During the early morning hours I often walk on lonely dirt trails that surround my property. It’s calming, provides some much-needed exercise and allows for plenty of time to think and ponder. Most of the time I carry my IPod and listen to various science podcasts. It’s my way of relaxing, using the time to learn a little and catch up on what’s being discussed around the world.
I almost mentally switch off these days when I hear discussions on the debate over climate change. It’s a little too depressing to listen to the constant erosion of the truth and the ridiculous debates that spring up from agenda-driven media outlets. It was depressing enough to dare turn the television on one Sunday afternoon only to witness Andrew Bolt sitting there expressing his ‘expert’ opinion on climate science.
‘Climate alarmist’ is the term now given to anyone who prefers evidence-based research within the expert scientific community. An alarmist is now anyone who prefers to lean towards a cautious approach. Cautious and conservative, is now translated as ‘alarmist and panic-monger’.
Climate experts across the globe have as much consensus, if not more so, on climate change, as other experts do when it comes to gravity, relativity and evolution. So wouldn’t it be rather smart if you weren’t an expert to perhaps take their advice? Wouldn’t it be cautious and wise to defer to the experts and not to opinionated journalists, a lone English aristocrat or the myriad bloggers who reign supreme on the wide and wonderful Internet?
Well, apparently not. And what hope has climate science got of penetrating the hard exteriors of many-a-sceptic when in many American states, the theory of evolution is considered ‘just an idea’ and must be taught alongside creationism.
The word ‘theory’ when used in science is unfortunately misunderstood and is often translated by the average reader as just an idea. A surprising amount of times I’ve heard, “yes, but evolution is just a theory”.
It doesn’t matter that scientific theories are much more than ideas. They are perhaps better described as Dr. Steven Novella from the podcast The Skeptics Guide to the Universe did when he explained scientific theories are “unifying ideas that explain many different phenomena”.
It doesn’t really matter what the real meaning of the word ‘theory’ is, just as it doesn’t matter how much proof there is of real and pending climate change. What matters is people’s perception.
And when someone’s perception means they contest the theory of evolution and even offer up their own evidence-free ideas, where does that leave us when we need greater public consensus on climate change to make any real changes to our current collective behaviour?
Well firstly it may leave Charles Darwin, whose 203rd birthday passed in mid-February, turning in his grave. Or perhaps if the old man was still with us he might be not so surprised to see his theory still under attack.

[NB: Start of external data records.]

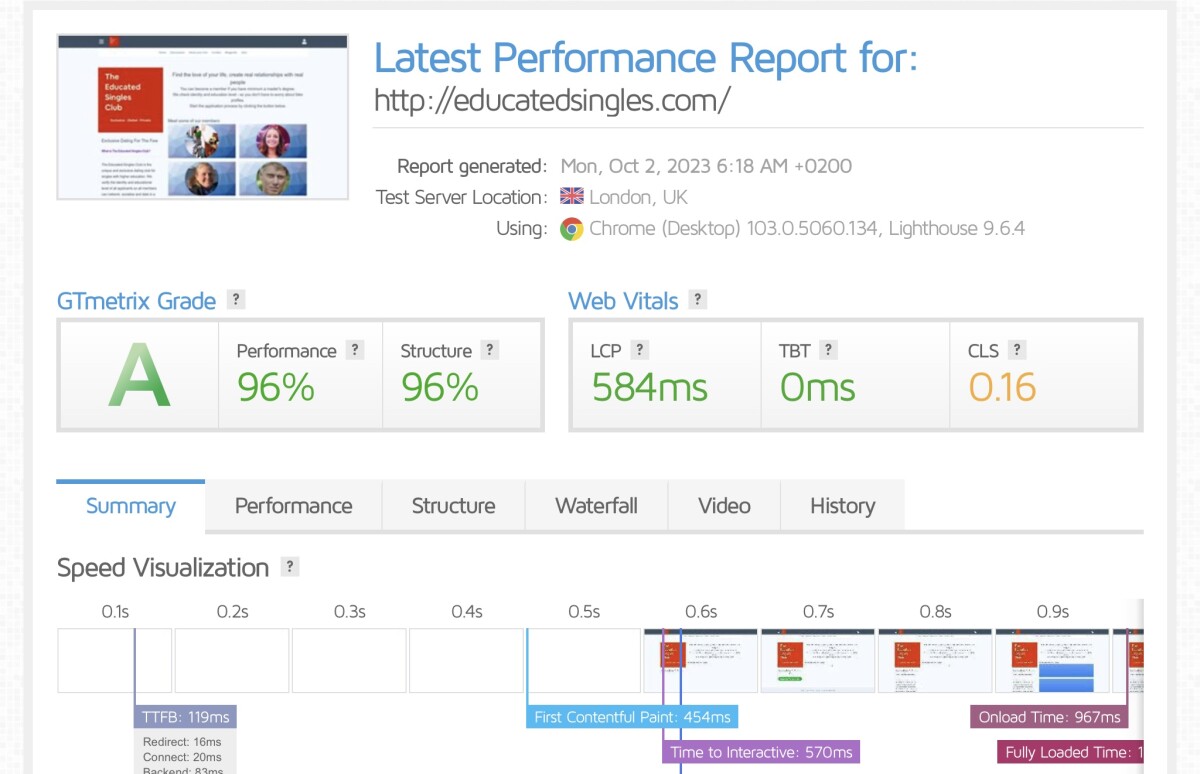Click help icon beside Structure score
Viewport: 1200px width, 774px height.
pyautogui.click(x=489, y=350)
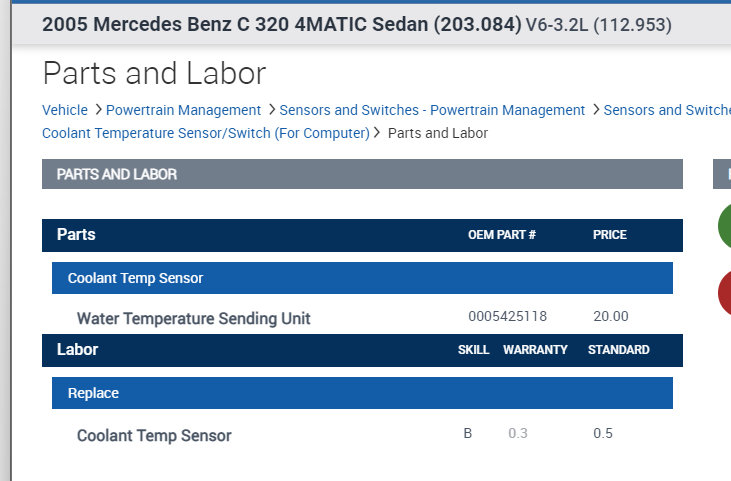Click the truncated Sensors and Switches breadcrumb
This screenshot has width=731, height=481.
666,110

In an interview on January 21 of this year with the The Skeptics Guide to the Universe podcast, Eugenie Scott, an American physical anthropologist and executive director of the US National Center for Science Education said that her organisation has noticed “over the last couple of years, teachers are being ‘pushed back’ for teaching not just evolution, but also climate science.

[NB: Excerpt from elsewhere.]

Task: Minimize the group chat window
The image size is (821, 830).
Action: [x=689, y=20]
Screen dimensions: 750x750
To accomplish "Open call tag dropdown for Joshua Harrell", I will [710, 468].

She went on to say there is a clear disconnect between the scientific community and the public with both the topics of evolution and climate science.
Interestingly enough, the National Center for Science Education was about to appoint to its board of directors Dr Peter Gleick, when he leaked the now infamous documents on the inside workings of the conservative US think tank The Heartland Institute. He has since apologised for the way he went about obtaining the information (by his own admission — pretending to be someone else) and has consequently declined an offer to be on the board.

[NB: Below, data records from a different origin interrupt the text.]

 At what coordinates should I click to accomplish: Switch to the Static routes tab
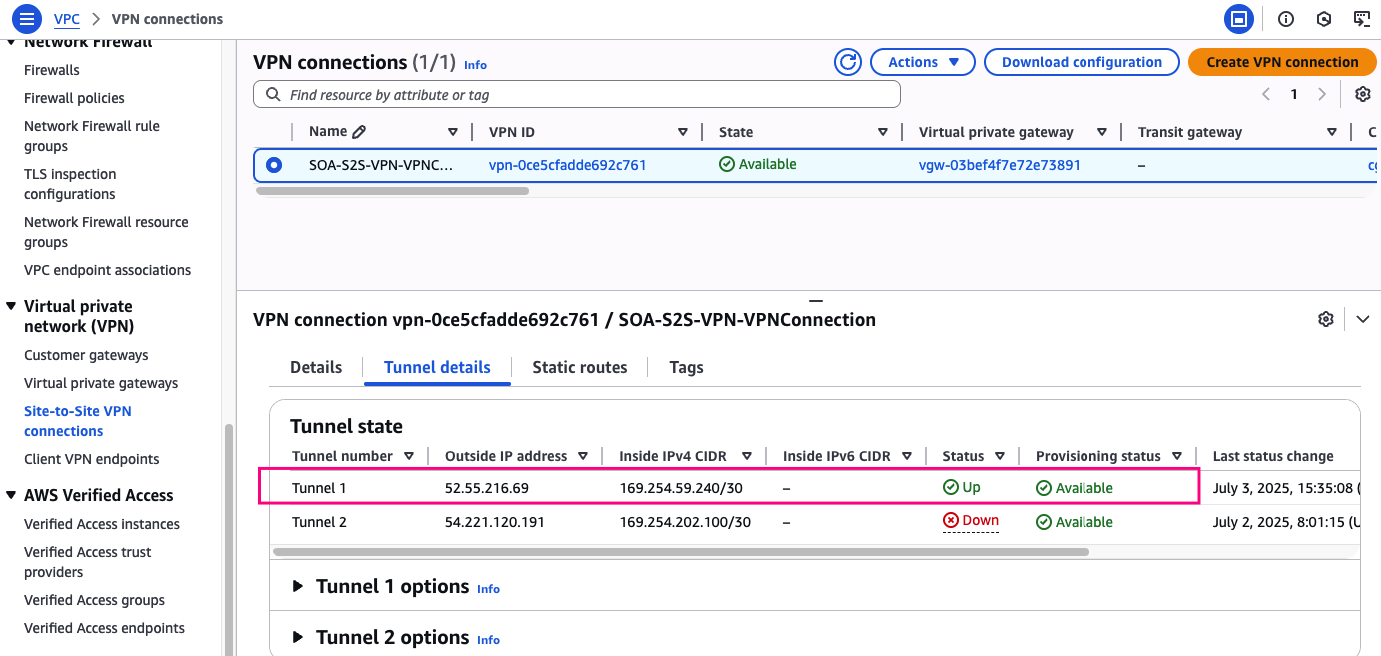pos(579,367)
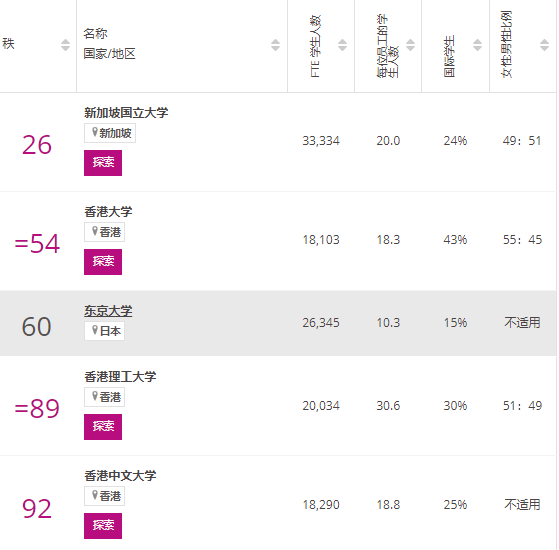Explore 新加坡国立大学 with 探索 button
This screenshot has width=559, height=550.
[103, 163]
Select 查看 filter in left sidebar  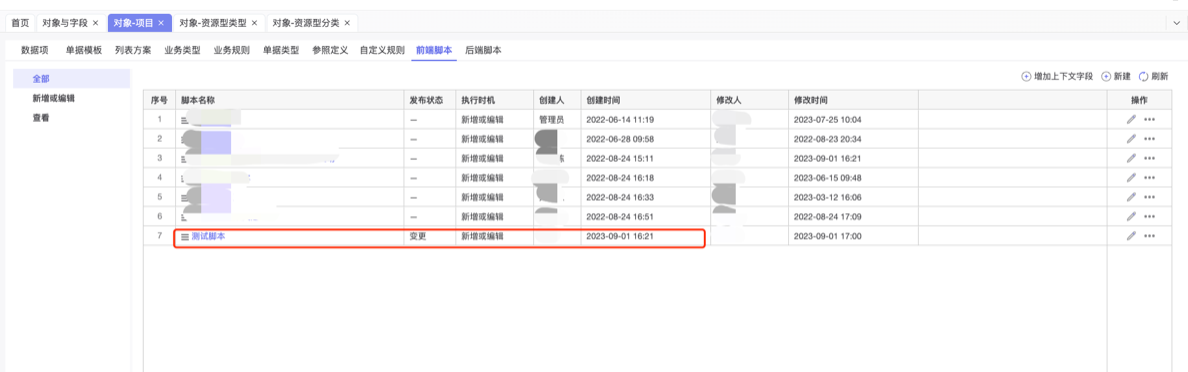(41, 117)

Perhaps it’s a shame; after all he obtained information which many believe should be publicly available such as how millions of dollars have been spent on funding projects that were “designed to create uncertainty about climate science in schools, newspapers, on television and the internet” according to an article published recently in the Brisbane Times.
When so much money is being allegedly thrown at anyone willing to attack climate science, is there any wonder that public opinion is slowly moving away from what the scientific experts tell us.
When there is a consensus within any field of science, firstly it’s rare and almost non-existent, but importantly it is based upon evidence, facts and a debate that is governed by a shared level of education on the topic. It’s neither helpful nor sane if you have someone from outside that field, enter the discussion with little of no understanding of the topic and then adamantly express their personal views whilst saying ‘look you have your views, I have mine and it now appears we have a 50/50 split’.
This might sound ridiculous, but it is not too far from the truth when it comes to climate change and the wider public debate. Science must now understand it has entered a world where their community is no longer isolated from the public domain. Access to information is now easier than ever before and so too is the ease in which information can be published.
We appear to have millions of dollars being spent, just as the big tobacco companies did, on spreading doubt and confusion amongst the public. When two topics (climate science and evolution) that unite the scientific community in a rare form of consensus are so widely being eroded and in some cases being removed from the classroom, we are in real trouble.
Note: This story was originally written for publication in the March/April 2012 print edition of Eco News.